The other advantage of online social networking is that it allows you to gauge the mood, disposition and morale of your staff. They are more likely to vent online, even if they have to do so obliquely lest they incur the wrath of the NDA-toting lawyers. Of course, if they don’t trust you, you will never get to see any of this, Facebook buddies or no. So yes, once again technology is no substitute for the human touch.

2. Time waits for no man

When we doing tests on the iPhone 3GS back in April, we discovered that it had superior graphical capabilities, an order of magnitude more than the previous model. This of course opened the door to a wide range of possibilities and hastened us down the road of ambition and scale. Eight months later, while we still have nothing more than a prototype to show for it, the Unreal Engine has made its way onto our platform, bringing with it the likes of Infinity Blade that while simple in gameplay, takes our breath away in awesomeness. We dragged too long and missed the window.

Perhaps a better strategy would have been to focus more on core gameplay fundamentals rather than technology. While tech is flashy yet fleeting, design is eternal and beautiful.

1. The number one priority for game development companies should be their core development team

Some years back, when Ubisoft was first setting up shop in Singapore, I went in for an interview out of curiosity. What they told me blew away for the totally wrong reasons. They stated that they wished to spend one whole year just training up the team and integrating it with the rest of the Ubisoft family before doing anything serious. At the time I was thinking, “OMG! 1 year without portfolio pieces!”

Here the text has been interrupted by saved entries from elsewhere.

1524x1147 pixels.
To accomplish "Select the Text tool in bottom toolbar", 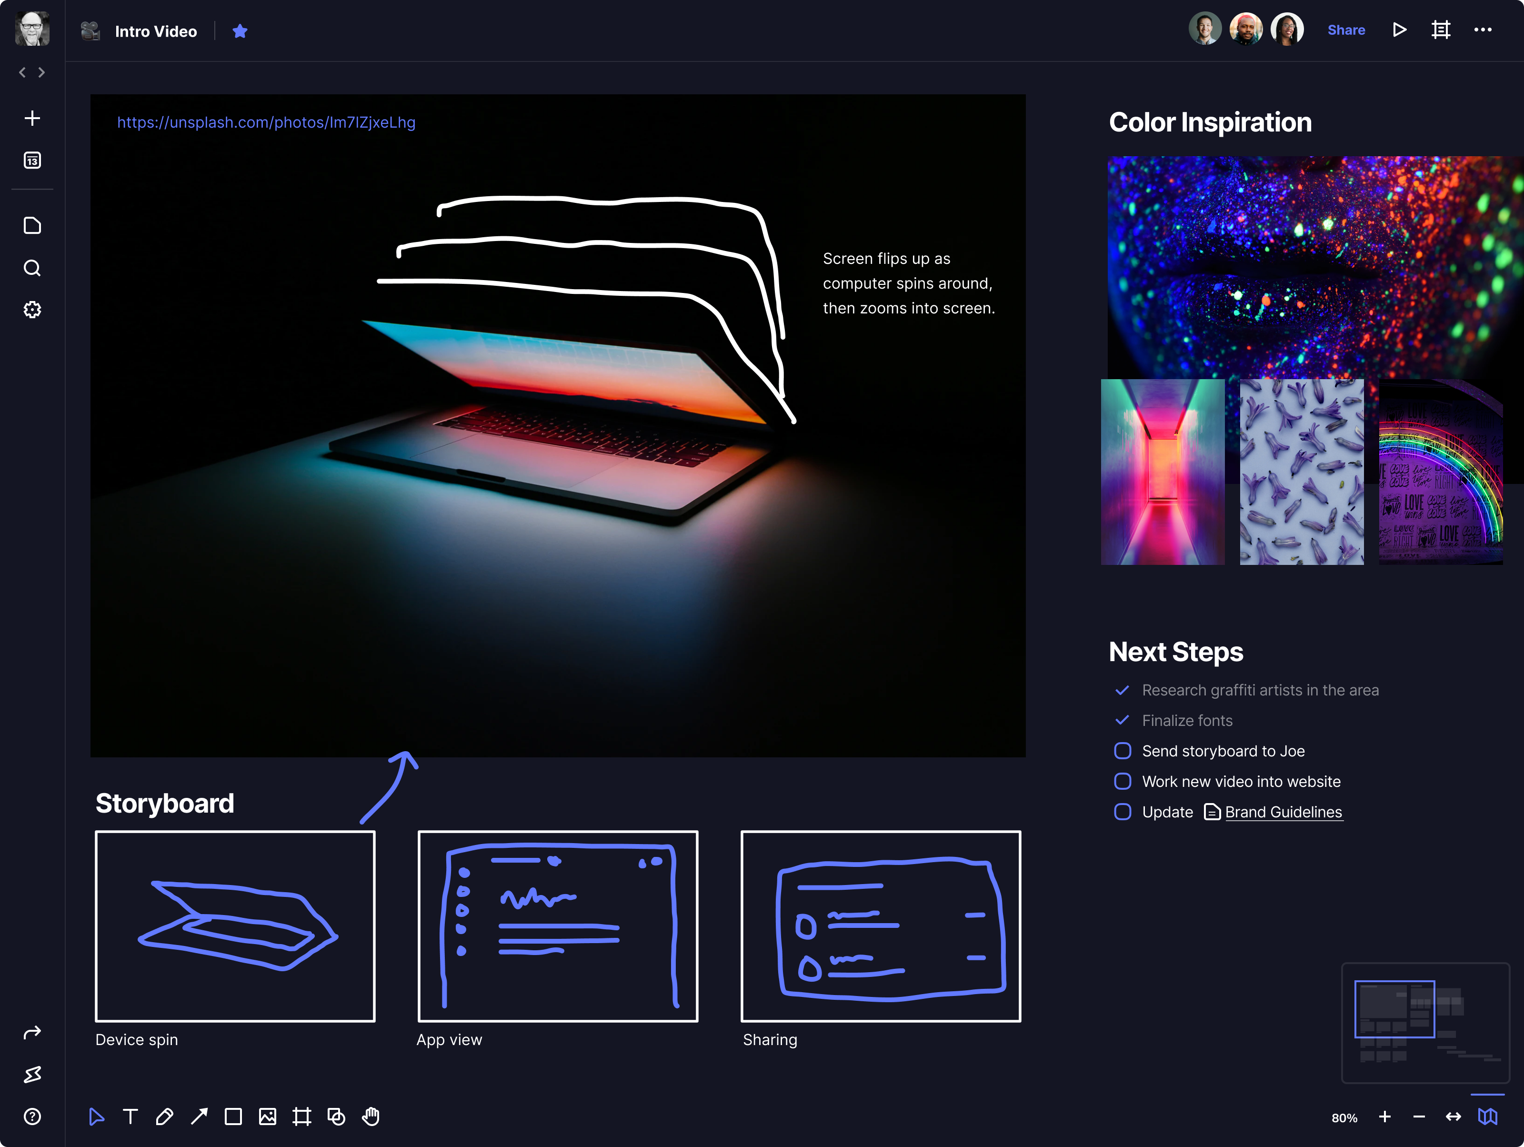I will (130, 1117).
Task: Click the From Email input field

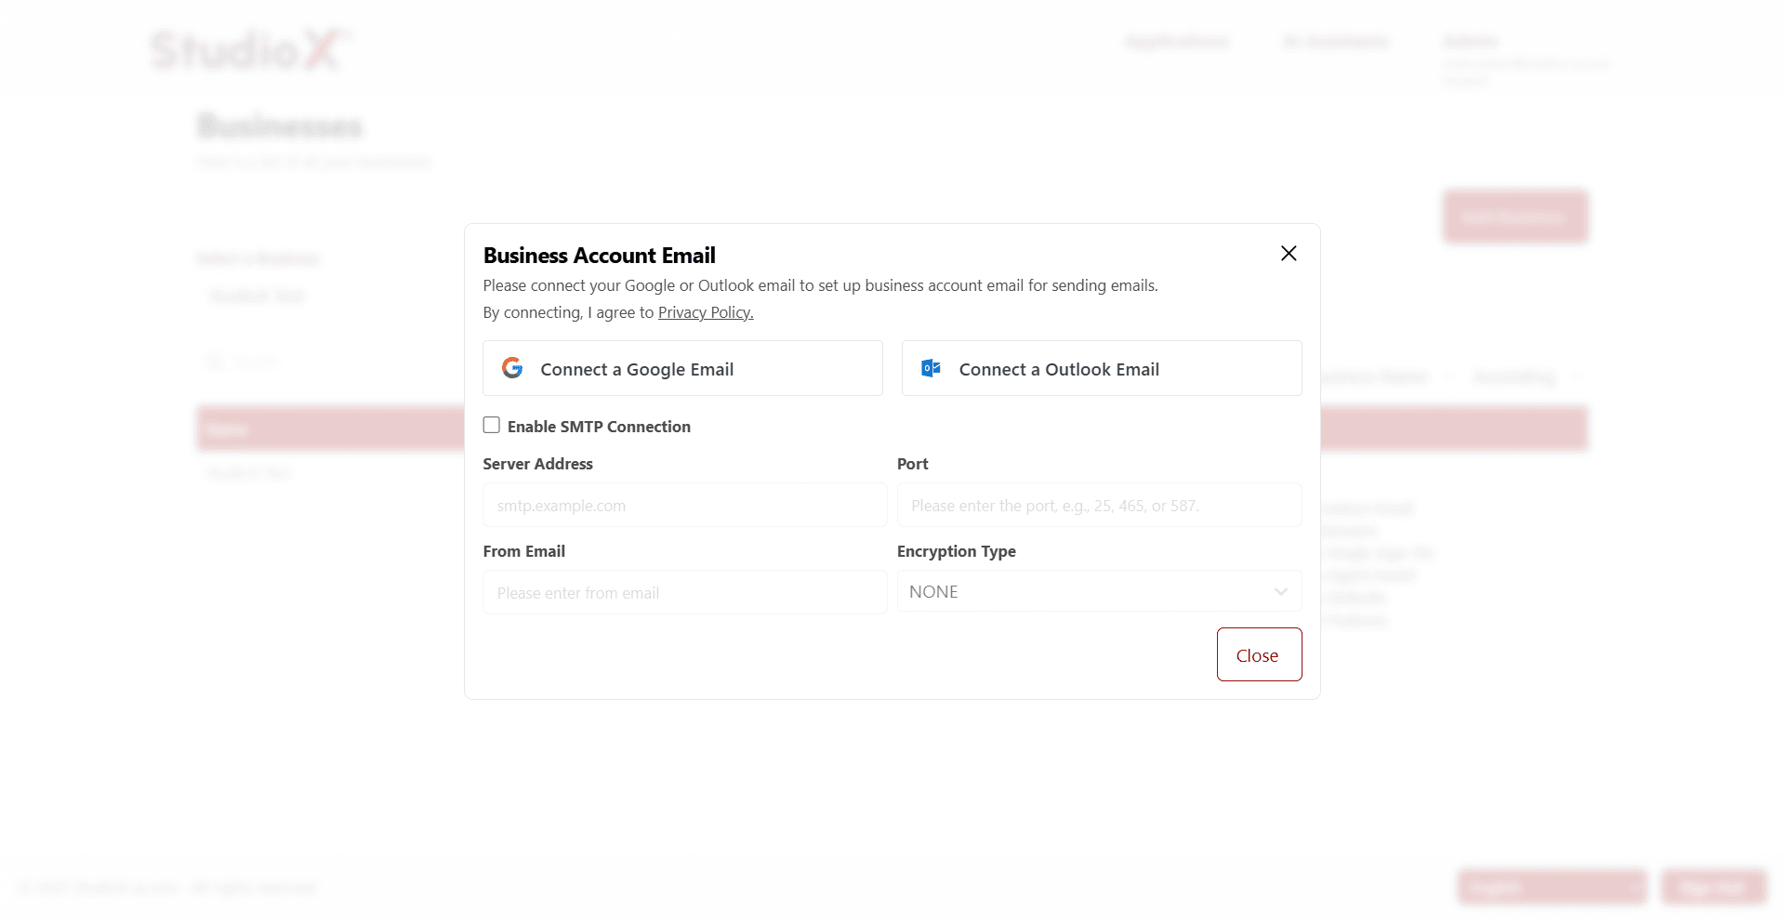Action: (684, 592)
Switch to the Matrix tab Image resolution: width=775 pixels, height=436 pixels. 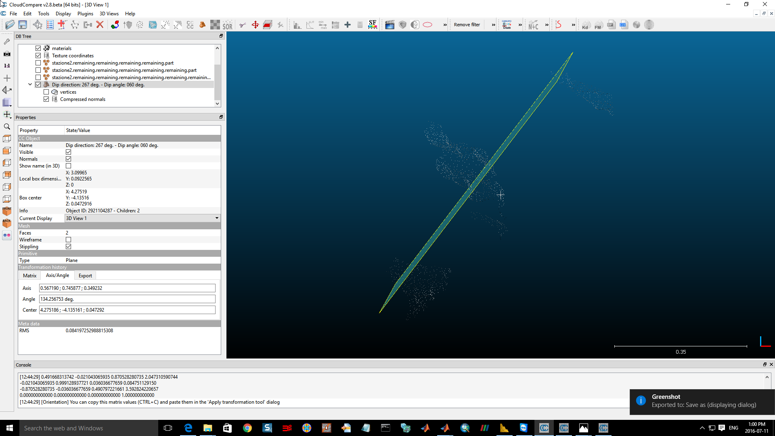click(x=29, y=276)
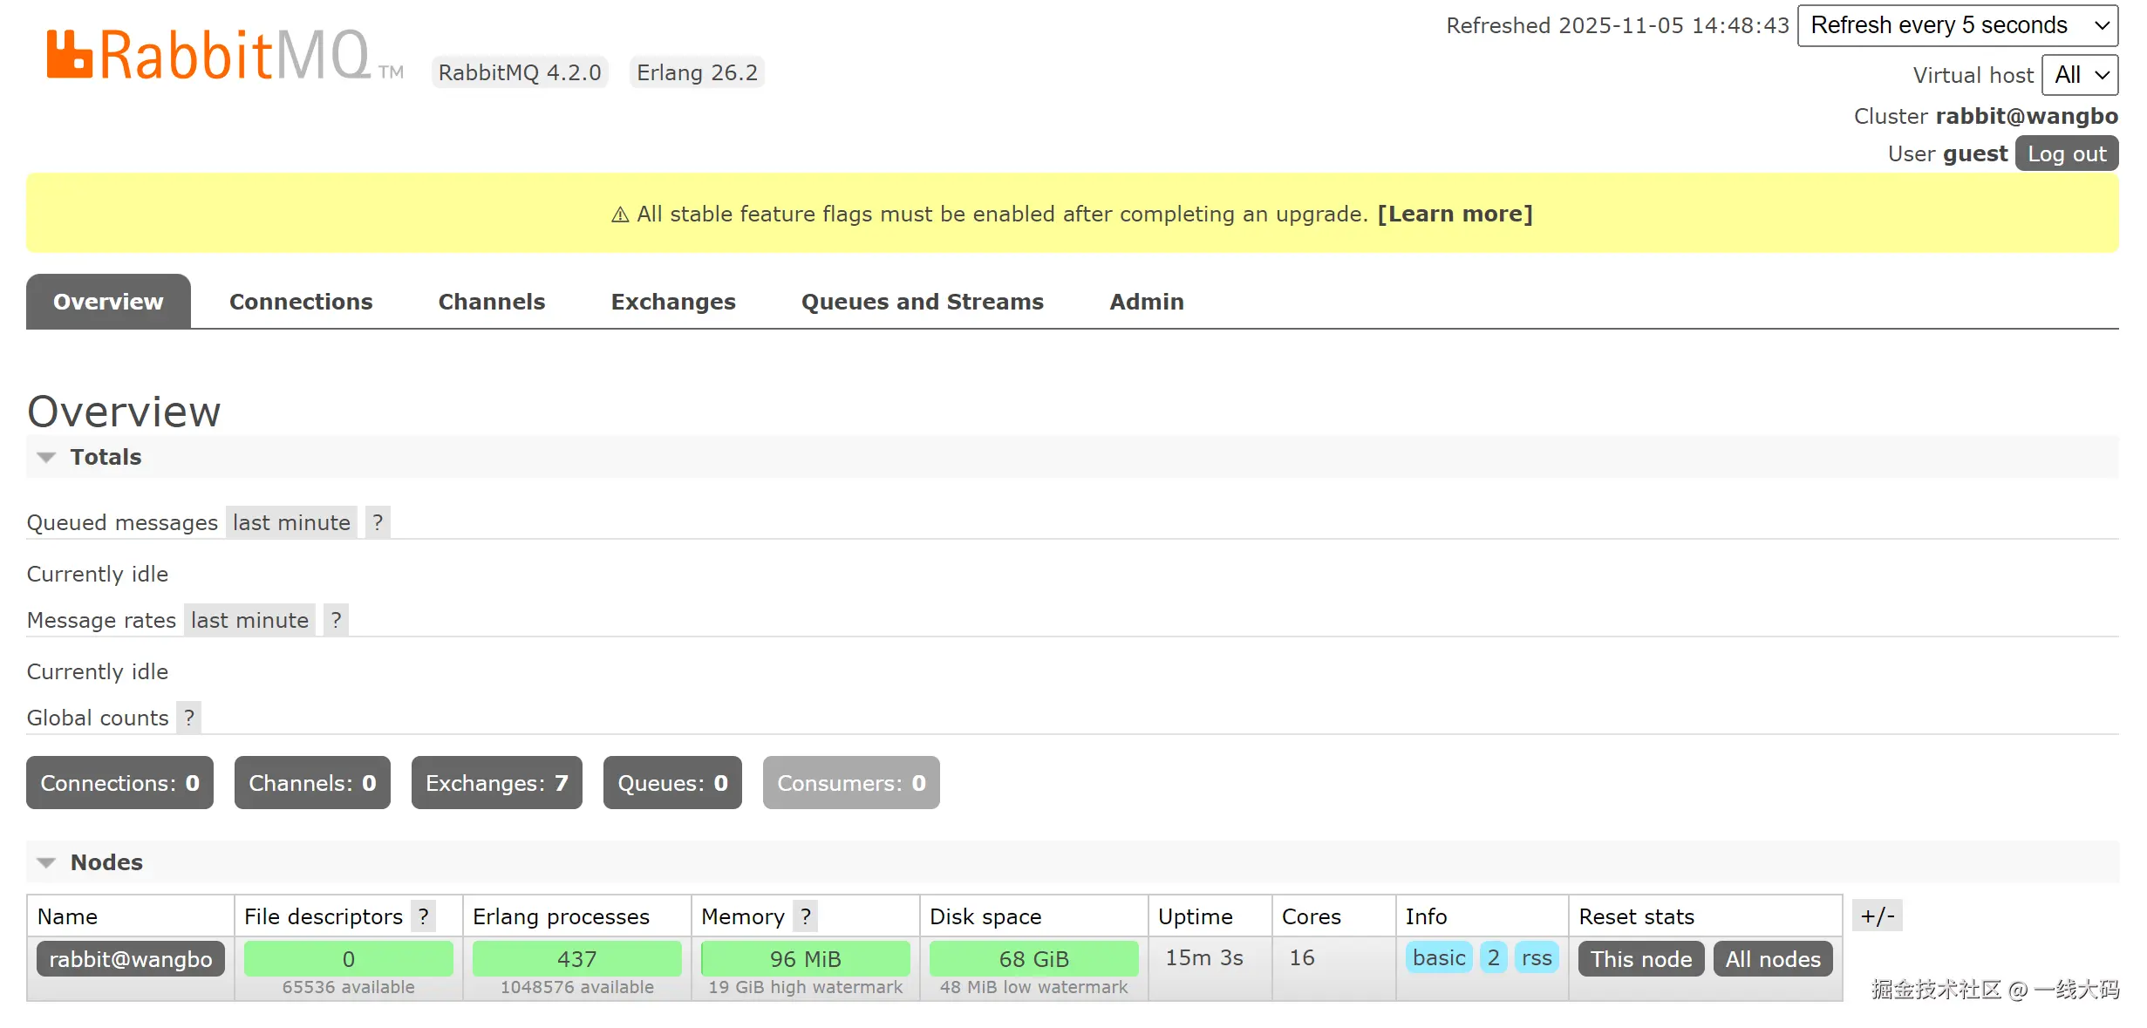Collapse the Totals section
Image resolution: width=2147 pixels, height=1028 pixels.
[x=105, y=457]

What I missed was the wisdom of this approach. Your company can only go as far as your team can bring you. If you have a strong team, you can do great things. If you, like many (I hesitate to say all) startup games studios in Singapore, just dive into it hoping to learn as you go along, that team can only accomplish that much. Worst still, if you fail to maintain the team that you have (i.e. high staff turnover), you will forever be stuck at that low but very flat plateau. A company’s crown jewels are not its assets or its vision, but its people.

I don’t know for sure if Ubisoft followed through with their one year program, but from the media I have gathered that they have contributed rather sizable chunks to the Assassin’s Creed franchise. I’ll say it again… you need a strong team to accomplish great things.